» Task to carry out:
Copy out, unchanged, the lines from the one containing "ようこそ、組合員活動へ！ (143, 567)" through the one containing "やまびこの会・活動紹介 (137, 802)", including both of those lines.

» Material:

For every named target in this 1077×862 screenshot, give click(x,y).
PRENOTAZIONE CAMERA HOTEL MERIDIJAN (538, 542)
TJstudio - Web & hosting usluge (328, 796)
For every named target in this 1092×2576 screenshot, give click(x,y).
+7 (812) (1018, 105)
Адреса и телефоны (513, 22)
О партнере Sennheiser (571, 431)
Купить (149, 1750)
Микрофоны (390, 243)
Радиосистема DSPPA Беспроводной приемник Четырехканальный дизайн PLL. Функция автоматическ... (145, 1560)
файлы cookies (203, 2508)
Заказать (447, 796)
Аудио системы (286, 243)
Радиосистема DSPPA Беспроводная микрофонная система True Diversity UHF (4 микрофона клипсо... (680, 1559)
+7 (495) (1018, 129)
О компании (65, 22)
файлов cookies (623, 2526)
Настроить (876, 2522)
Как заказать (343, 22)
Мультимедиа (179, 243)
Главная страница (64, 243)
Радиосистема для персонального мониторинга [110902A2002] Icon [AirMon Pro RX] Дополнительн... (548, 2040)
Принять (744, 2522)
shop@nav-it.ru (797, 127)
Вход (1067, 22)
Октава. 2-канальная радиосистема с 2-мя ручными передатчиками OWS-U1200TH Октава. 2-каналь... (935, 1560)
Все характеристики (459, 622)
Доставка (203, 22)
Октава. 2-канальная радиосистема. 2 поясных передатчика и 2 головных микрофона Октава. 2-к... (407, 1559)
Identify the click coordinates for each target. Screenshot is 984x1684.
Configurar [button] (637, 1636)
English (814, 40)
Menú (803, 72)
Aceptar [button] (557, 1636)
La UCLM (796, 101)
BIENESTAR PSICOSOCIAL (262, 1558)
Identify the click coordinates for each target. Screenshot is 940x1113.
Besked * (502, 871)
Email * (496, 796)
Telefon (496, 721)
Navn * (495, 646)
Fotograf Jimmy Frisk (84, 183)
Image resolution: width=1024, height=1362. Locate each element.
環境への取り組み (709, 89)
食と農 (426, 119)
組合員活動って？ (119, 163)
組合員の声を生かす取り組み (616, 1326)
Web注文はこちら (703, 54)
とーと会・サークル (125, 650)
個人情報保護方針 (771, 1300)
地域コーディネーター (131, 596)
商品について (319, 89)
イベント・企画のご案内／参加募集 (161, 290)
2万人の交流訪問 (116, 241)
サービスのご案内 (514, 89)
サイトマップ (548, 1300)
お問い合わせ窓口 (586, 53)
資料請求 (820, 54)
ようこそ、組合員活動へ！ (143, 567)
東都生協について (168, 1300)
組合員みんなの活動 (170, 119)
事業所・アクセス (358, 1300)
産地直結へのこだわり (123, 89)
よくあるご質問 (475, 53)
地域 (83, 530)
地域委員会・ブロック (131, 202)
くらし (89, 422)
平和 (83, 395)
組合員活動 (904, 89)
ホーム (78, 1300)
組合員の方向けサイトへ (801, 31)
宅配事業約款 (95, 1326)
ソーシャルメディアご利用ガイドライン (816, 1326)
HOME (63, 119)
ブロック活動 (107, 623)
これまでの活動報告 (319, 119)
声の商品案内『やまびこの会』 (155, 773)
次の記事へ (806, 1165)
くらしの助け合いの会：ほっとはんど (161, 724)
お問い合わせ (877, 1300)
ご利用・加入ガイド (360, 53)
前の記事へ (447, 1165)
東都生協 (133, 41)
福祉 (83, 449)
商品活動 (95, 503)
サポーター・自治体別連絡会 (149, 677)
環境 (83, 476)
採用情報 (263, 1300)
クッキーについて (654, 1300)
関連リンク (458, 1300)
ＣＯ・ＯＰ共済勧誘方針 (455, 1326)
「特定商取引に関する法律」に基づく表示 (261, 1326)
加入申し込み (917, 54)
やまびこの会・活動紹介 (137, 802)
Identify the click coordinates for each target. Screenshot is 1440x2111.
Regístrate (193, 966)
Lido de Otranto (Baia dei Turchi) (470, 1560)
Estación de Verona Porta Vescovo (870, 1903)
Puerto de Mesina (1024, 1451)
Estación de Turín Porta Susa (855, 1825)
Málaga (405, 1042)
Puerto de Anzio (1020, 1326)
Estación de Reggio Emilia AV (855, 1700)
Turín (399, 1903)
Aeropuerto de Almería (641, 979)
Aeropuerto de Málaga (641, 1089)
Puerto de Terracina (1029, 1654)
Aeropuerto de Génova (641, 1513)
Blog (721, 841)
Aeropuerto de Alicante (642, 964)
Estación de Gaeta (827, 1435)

» Exercise result:
ようこそ、組合員活動へ！ (143, 567)
東都生協について (168, 1300)
組合員みんなの活動 (170, 119)
事業所・アクセス (358, 1300)
産地直結へのこだわり (123, 89)
よくあるご質問 (475, 53)
地域 (83, 530)
地域委員会・ブロック (131, 202)
くらし (89, 422)
平和 (83, 395)
組合員活動 (904, 89)
ホーム (78, 1300)
組合員の方向けサイトへ (801, 31)
宅配事業約款 (95, 1326)
ソーシャルメディアご利用ガイドライン (816, 1326)
HOME (63, 119)
ブロック活動 (107, 623)
これまでの活動報告 (319, 119)
声の商品案内『やまびこの会』 (155, 773)
次の記事へ (806, 1165)
くらしの助け合いの会：ほっとはんど (161, 724)
お問い合わせ (877, 1300)
ご利用・加入ガイド (360, 53)
前の記事へ (447, 1165)
東都生協 (133, 41)
福祉 (83, 449)
商品活動 (95, 503)
サポーター・自治体別連絡会 (149, 677)
環境 (83, 476)
採用情報 (263, 1300)
クッキーについて (654, 1300)
関連リンク (458, 1300)
ＣＯ・ＯＰ共済勧誘方針 (455, 1326)
「特定商取引に関する法律」に基づく表示 (261, 1326)
加入申し込み (917, 54)
やまびこの会・活動紹介 (137, 802)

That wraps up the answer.